Part Nostalgia, Part Prophecy: Inside Larry Warsh’s Collection
Photography James Jackman
On a quiet stretch of New Jersey road, a former car repair shop has been reborn: not as a place for fixing engines, but as a vault of visions for the future of civilization.

At the center of this transformation is not only a remarkable collection of artist-designed vehicles, but also the spirit that drives CART, a growing project on the periphery of Larry Warsh’s vision. With its broad, interdisciplinary lens, CART explores the fertile intersection of pop culture, car culture, and art: where design becomes performance, objects become symbols, and everyday vehicles transform into carriers of stories, identities, and movements.






Once the domain of grease-stained mechanics and the steady clink of wrenches, the space now glows with extraordinary vehicles reimagined by some of the most influential artists of our time: Keith Haring, Barbara Kruger, Ai Weiwei, Marina Abramovic, Daniel Arsham, Jenny Holzer, Jean Tinguely, Barbara Kruger, Ugo Rondinone, Arman, Sylvie Fleury, Carmen Herrera, and many more.

These are not cars in the conventional sense. They are sculptures on wheels, artifacts in the ongoing story of human movement: part nostalgia, part prophecy.









Together, they speak to an era that once worshipped speed and the freedom of the open road, yet now stands at a turning point - confronting the climate crisis and questioning the fossil-fuelled dreams that defined the last century.
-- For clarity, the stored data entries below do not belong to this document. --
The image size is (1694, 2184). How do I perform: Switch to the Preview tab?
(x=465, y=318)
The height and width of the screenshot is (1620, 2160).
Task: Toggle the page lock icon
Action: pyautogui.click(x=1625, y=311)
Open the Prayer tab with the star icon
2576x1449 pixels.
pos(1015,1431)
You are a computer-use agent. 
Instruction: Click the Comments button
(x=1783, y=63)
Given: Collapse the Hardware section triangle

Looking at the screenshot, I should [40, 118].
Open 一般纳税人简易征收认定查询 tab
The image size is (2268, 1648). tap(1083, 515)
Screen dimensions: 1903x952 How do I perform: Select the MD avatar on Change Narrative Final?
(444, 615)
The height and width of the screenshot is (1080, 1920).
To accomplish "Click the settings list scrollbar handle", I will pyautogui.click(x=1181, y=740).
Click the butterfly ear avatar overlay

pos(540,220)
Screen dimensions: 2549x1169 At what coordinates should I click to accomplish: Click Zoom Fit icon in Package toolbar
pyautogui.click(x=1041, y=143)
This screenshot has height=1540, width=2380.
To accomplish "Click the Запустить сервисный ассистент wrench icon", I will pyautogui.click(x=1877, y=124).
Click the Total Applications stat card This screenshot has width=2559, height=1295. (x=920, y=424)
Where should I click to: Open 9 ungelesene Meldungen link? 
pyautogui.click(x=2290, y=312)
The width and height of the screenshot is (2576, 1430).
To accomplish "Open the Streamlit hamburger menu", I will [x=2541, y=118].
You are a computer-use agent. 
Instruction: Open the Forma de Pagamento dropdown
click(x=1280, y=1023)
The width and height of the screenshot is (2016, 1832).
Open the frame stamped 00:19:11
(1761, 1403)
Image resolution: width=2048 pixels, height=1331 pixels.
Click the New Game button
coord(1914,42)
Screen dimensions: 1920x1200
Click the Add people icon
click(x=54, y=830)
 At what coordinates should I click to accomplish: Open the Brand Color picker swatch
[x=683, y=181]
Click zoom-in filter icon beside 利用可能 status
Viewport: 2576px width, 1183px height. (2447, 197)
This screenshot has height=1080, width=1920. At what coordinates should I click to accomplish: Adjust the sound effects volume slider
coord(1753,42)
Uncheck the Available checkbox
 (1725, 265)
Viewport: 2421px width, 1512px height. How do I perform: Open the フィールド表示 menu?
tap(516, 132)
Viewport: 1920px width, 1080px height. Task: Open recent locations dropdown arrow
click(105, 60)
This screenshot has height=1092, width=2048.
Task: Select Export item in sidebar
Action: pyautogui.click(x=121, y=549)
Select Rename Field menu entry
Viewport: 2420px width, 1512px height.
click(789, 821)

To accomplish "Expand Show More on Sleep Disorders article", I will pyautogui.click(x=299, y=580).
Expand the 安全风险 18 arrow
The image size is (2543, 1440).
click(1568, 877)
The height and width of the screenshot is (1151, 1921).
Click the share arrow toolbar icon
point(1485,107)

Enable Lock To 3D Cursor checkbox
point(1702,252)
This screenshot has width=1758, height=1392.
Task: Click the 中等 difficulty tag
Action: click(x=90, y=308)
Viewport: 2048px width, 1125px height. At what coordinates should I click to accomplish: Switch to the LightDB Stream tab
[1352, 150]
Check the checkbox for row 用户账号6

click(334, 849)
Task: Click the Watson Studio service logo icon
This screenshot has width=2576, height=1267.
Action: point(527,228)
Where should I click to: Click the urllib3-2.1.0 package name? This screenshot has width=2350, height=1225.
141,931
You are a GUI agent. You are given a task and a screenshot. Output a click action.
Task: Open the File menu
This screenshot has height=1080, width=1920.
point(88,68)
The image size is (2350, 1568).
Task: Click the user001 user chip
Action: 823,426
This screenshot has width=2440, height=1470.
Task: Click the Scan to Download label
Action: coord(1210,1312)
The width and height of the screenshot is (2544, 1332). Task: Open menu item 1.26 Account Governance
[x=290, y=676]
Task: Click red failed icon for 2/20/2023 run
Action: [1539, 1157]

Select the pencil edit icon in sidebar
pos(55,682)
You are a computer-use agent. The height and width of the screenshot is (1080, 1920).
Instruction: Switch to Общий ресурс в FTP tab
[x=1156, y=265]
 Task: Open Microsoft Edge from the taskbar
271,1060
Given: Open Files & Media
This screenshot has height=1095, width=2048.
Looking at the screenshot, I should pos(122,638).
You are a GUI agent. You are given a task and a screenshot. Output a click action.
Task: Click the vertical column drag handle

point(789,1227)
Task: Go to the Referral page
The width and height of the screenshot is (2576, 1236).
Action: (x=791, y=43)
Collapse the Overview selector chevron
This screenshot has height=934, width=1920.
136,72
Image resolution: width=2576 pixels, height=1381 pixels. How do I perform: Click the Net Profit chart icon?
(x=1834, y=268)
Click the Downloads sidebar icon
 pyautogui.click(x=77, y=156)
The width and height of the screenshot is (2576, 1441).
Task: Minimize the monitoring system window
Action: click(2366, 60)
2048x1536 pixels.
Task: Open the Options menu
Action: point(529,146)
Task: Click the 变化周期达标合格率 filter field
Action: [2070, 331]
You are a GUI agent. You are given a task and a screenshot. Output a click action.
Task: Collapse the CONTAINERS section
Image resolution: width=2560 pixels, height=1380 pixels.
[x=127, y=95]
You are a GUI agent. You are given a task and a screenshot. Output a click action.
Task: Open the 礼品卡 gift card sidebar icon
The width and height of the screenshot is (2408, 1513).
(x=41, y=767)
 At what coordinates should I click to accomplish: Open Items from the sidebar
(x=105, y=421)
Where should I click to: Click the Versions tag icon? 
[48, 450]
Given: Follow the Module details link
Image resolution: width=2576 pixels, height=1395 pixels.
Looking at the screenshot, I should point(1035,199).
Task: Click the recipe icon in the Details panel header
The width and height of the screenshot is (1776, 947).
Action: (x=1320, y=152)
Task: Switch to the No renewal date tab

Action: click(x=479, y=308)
At the heart of this improbable sanctuary is a single, passionate figure: a collector whose devotion to art and belief in its power to shape our shared future has turned a derelict workshop into a private temple of ideas. Here, the car - an object so central to the modern age - is transformed into a vessel for culture as much as for travel, a mirror reflecting both the roads we have travelled and the ones we have yet to imagine.







By engaging not only with mechanics and aesthetics, but also with fashion, music, and social currents, CART extends this conversation beyond the automobile itself, situating it within the cultural landscapes it both mirrors and helps to shape.